◆ WHAT YOU HAVE TO DO:
Rewrite all the rows below, changing every "Privacy Policy" to "Privacy Notice" and keeping everything else the same. Leave out the pictures.

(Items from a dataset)
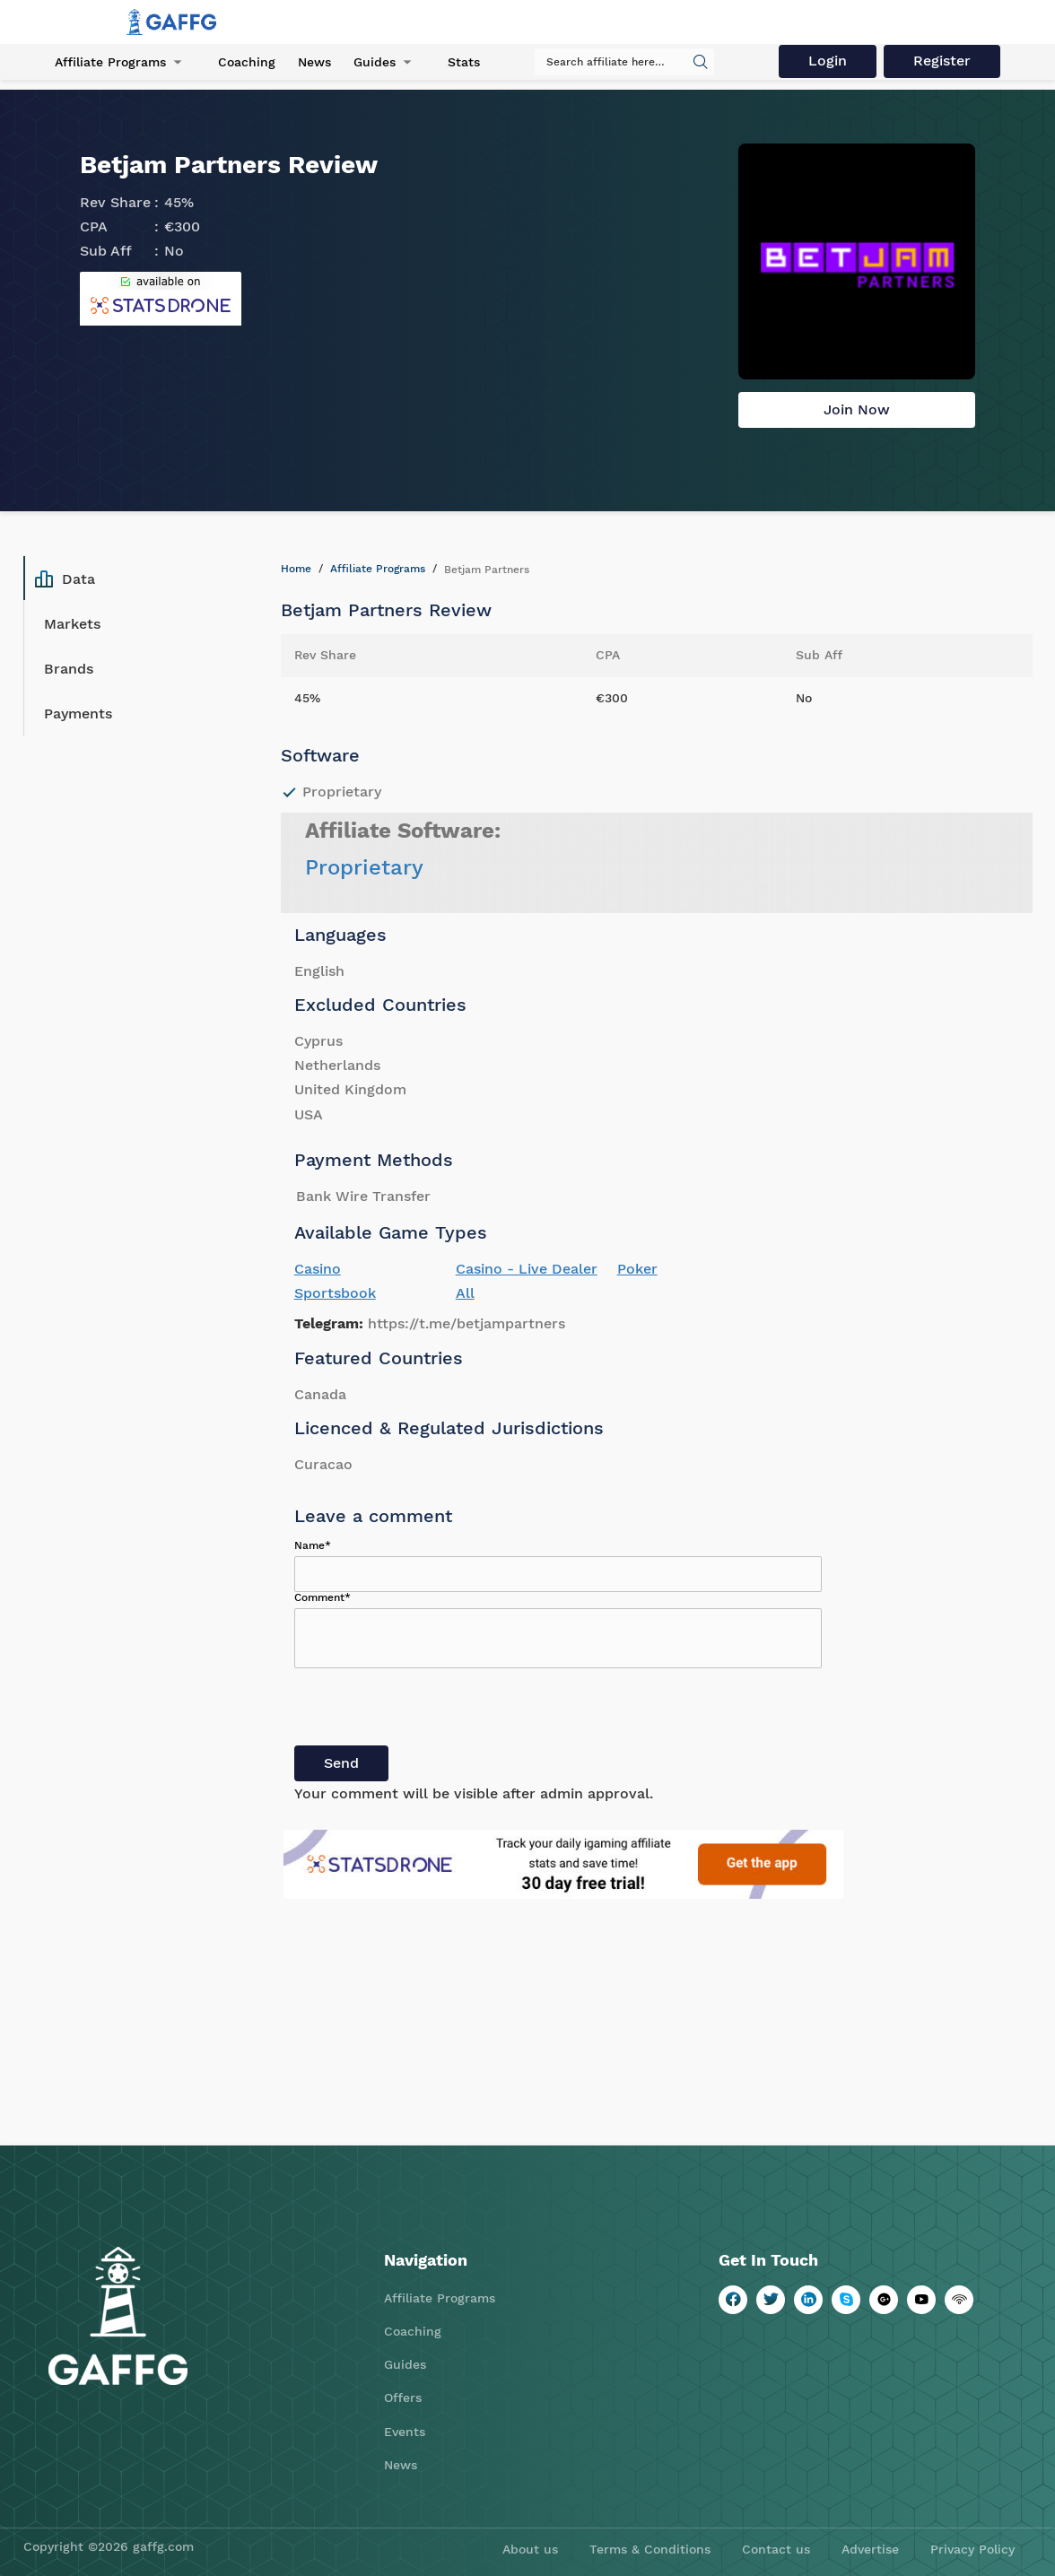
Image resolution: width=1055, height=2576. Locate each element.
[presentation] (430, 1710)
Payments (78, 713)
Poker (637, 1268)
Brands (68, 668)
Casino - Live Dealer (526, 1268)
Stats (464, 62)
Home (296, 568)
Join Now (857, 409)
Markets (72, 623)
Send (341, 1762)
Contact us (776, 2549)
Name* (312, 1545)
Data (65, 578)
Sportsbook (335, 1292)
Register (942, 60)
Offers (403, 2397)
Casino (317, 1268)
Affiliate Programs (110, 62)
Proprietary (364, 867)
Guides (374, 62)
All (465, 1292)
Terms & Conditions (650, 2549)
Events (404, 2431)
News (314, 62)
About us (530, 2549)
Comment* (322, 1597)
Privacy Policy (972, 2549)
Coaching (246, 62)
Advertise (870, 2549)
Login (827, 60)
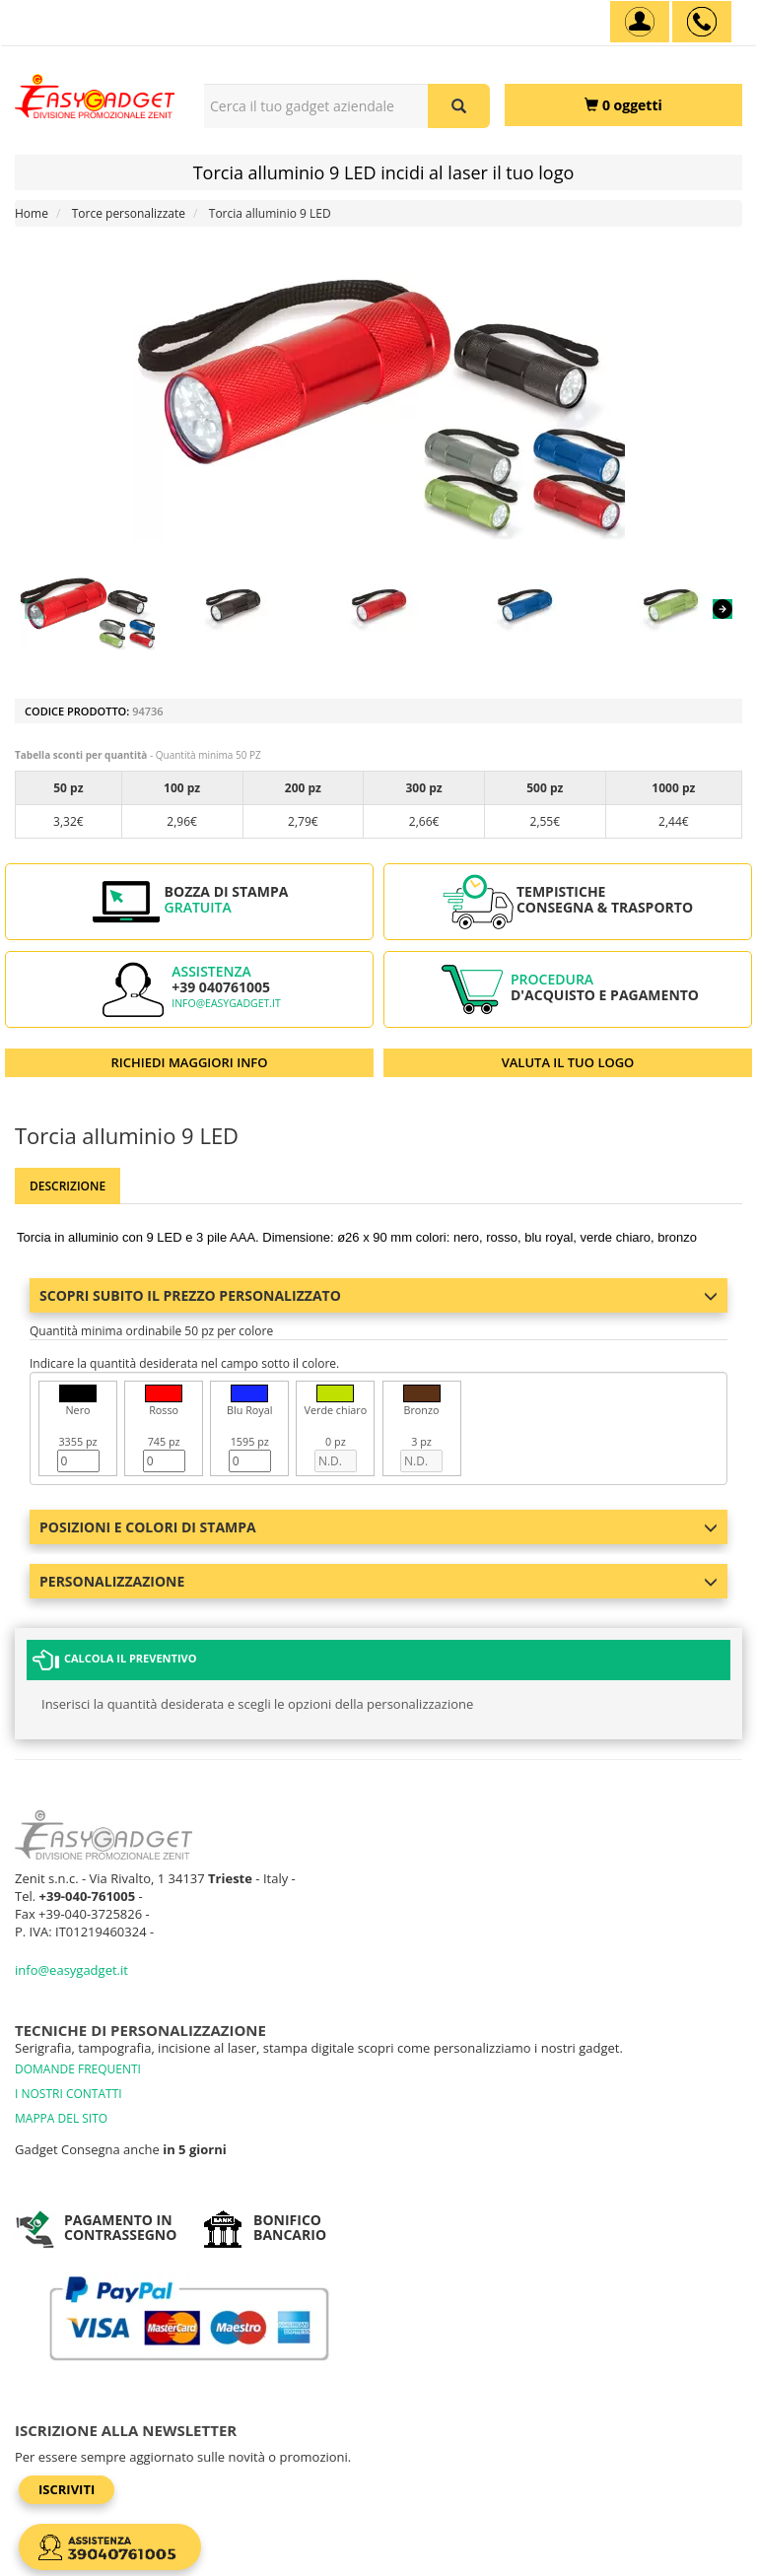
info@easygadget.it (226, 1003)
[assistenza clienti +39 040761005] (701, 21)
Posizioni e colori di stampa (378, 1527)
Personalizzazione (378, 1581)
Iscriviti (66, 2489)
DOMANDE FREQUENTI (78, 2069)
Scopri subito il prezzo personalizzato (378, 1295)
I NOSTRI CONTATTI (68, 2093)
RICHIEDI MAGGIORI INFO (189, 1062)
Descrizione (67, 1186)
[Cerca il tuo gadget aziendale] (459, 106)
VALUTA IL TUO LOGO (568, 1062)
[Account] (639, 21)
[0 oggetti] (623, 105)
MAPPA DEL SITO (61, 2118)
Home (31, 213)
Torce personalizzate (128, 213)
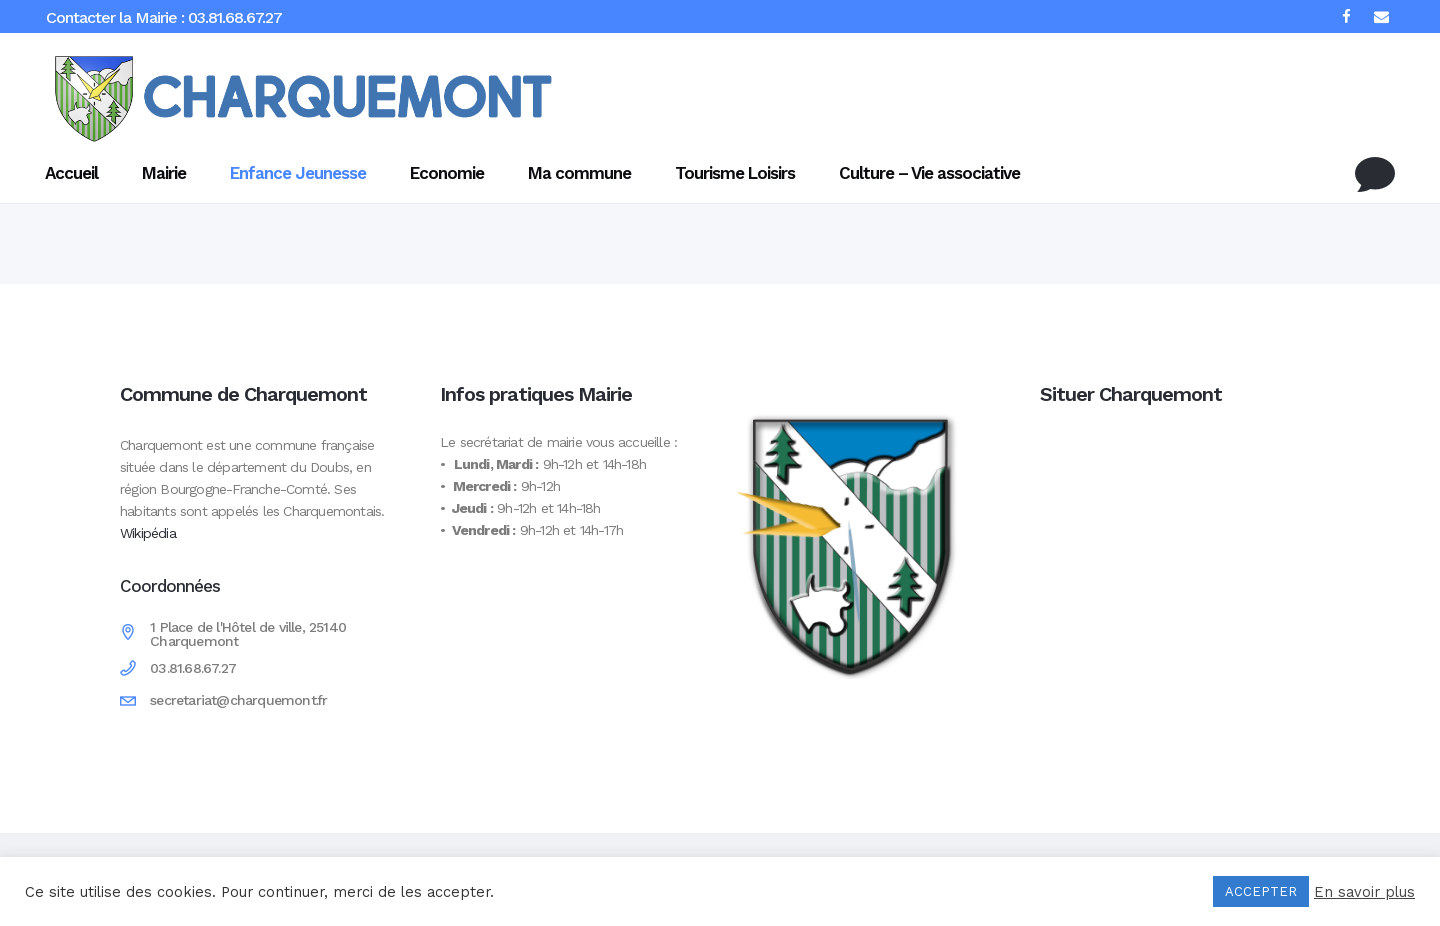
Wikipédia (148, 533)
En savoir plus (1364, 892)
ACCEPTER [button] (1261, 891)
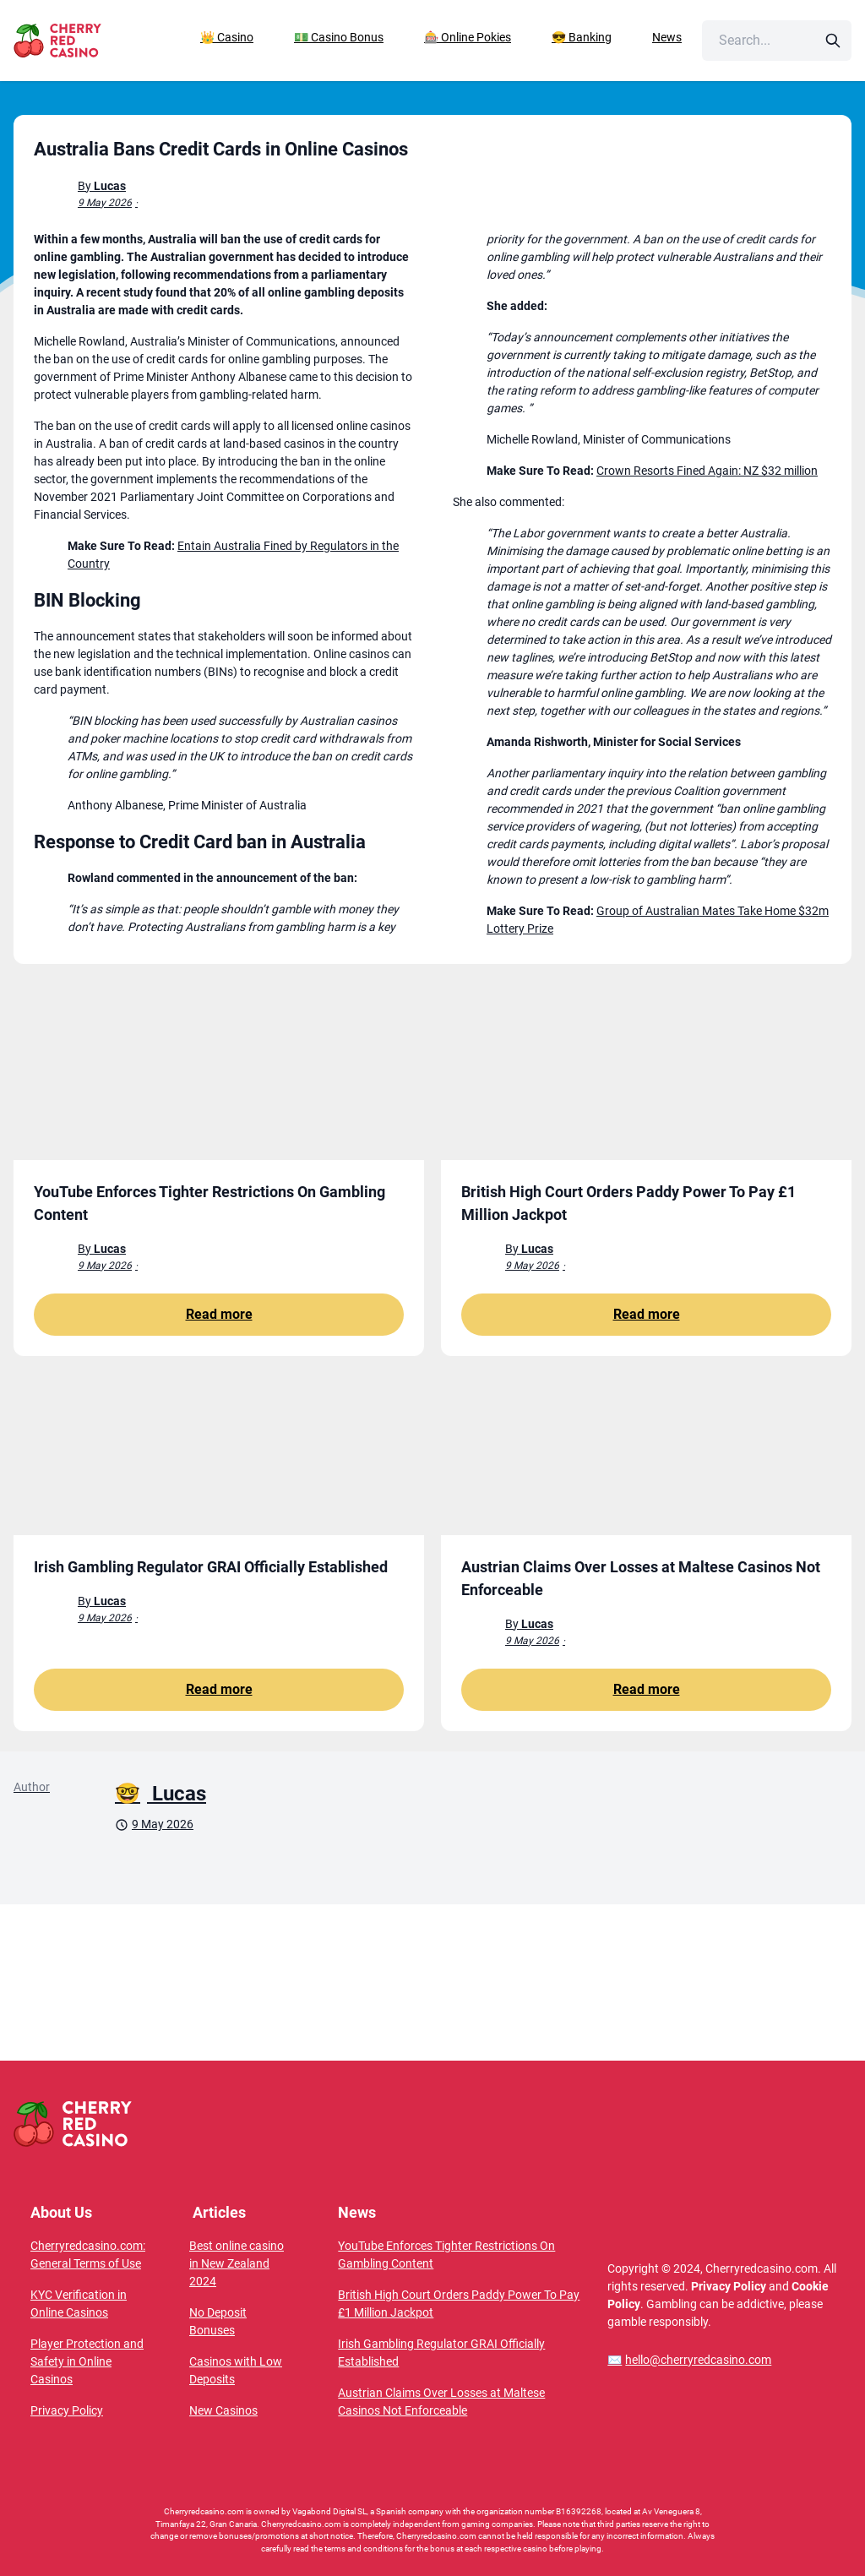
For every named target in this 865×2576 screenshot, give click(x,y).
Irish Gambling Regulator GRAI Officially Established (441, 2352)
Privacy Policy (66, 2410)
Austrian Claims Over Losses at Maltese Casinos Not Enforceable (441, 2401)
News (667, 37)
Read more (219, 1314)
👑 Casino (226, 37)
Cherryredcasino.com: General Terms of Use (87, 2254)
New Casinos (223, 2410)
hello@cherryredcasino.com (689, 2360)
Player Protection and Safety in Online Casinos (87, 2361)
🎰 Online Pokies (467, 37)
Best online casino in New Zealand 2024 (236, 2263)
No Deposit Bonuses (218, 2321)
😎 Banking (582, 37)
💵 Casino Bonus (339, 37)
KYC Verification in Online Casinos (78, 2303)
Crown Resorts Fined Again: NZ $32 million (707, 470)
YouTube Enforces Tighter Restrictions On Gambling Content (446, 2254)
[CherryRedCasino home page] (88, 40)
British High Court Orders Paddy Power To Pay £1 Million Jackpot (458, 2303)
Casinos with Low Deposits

◆ EXERCISE SOLUTION:
Image resolution: width=1055, height=2576. Locate each element.
[presentation] (430, 1710)
Payments (78, 713)
Poker (637, 1268)
Brands (68, 668)
Casino - Live Dealer (526, 1268)
Stats (464, 62)
Home (296, 568)
Join Now (857, 409)
Markets (72, 623)
Send (341, 1762)
Contact us (776, 2549)
Name* (312, 1545)
Data (65, 578)
Sportsbook (335, 1292)
Register (942, 60)
Offers (403, 2397)
Casino (317, 1268)
Affiliate Programs (110, 62)
Proprietary (364, 867)
Guides (374, 62)
All (465, 1292)
Terms & Conditions (650, 2549)
Events (404, 2431)
News (314, 62)
About us (530, 2549)
Comment* (322, 1597)
Privacy Notice (972, 2549)
Coaching (246, 62)
Advertise (870, 2549)
Login (827, 60)
info@easygadget.it (226, 1003)
[assistenza clienti +39 040761005] (701, 21)
Posizioni e colori di stampa (378, 1527)
Personalizzazione (378, 1581)
Iscriviti (66, 2489)
DOMANDE FREQUENTI (78, 2069)
Scopri subito il prezzo personalizzato (378, 1295)
I NOSTRI CONTATTI (68, 2093)
RICHIEDI MAGGIORI INFO (189, 1062)
Descrizione (67, 1186)
[Cerca il tuo gadget aziendale] (459, 106)
VALUTA IL TUO LOGO (568, 1062)
[Account] (639, 21)
[0 oggetti] (623, 105)
MAPPA DEL SITO (61, 2118)
Home (31, 213)
Torce personalizzate (128, 213)
Wikipédia (148, 533)
En savoir plus (1364, 892)
ACCEPTER [button] (1261, 891)
For every named target in this 865×2576 screenshot, give click(x,y).
Irish Gambling Regulator GRAI Officially Established (441, 2352)
Privacy Notice (66, 2410)
Austrian Claims Over Losses at Maltese Casinos Not Enforceable (441, 2401)
News (667, 37)
Read more (219, 1314)
👑 Casino (226, 37)
Cherryredcasino.com: General Terms of Use (87, 2254)
New Casinos (223, 2410)
hello@cherryredcasino.com (689, 2360)
Player Protection and Safety in Online Casinos (87, 2361)
🎰 Online Pokies (467, 37)
Best online casino in New Zealand 2024 (236, 2263)
No Deposit Bonuses (218, 2321)
😎 Banking (582, 37)
💵 Casino Bonus (339, 37)
KYC Verification in Online Casinos (78, 2303)
Crown Resorts Fined Again: NZ $32 million (707, 470)
YouTube Enforces Tighter Restrictions On Gambling Content (446, 2254)
[CherryRedCasino home page] (88, 40)
British High Court Orders Paddy Power To Pay £1 Million Jackpot (458, 2303)
Casinos with Low Deposits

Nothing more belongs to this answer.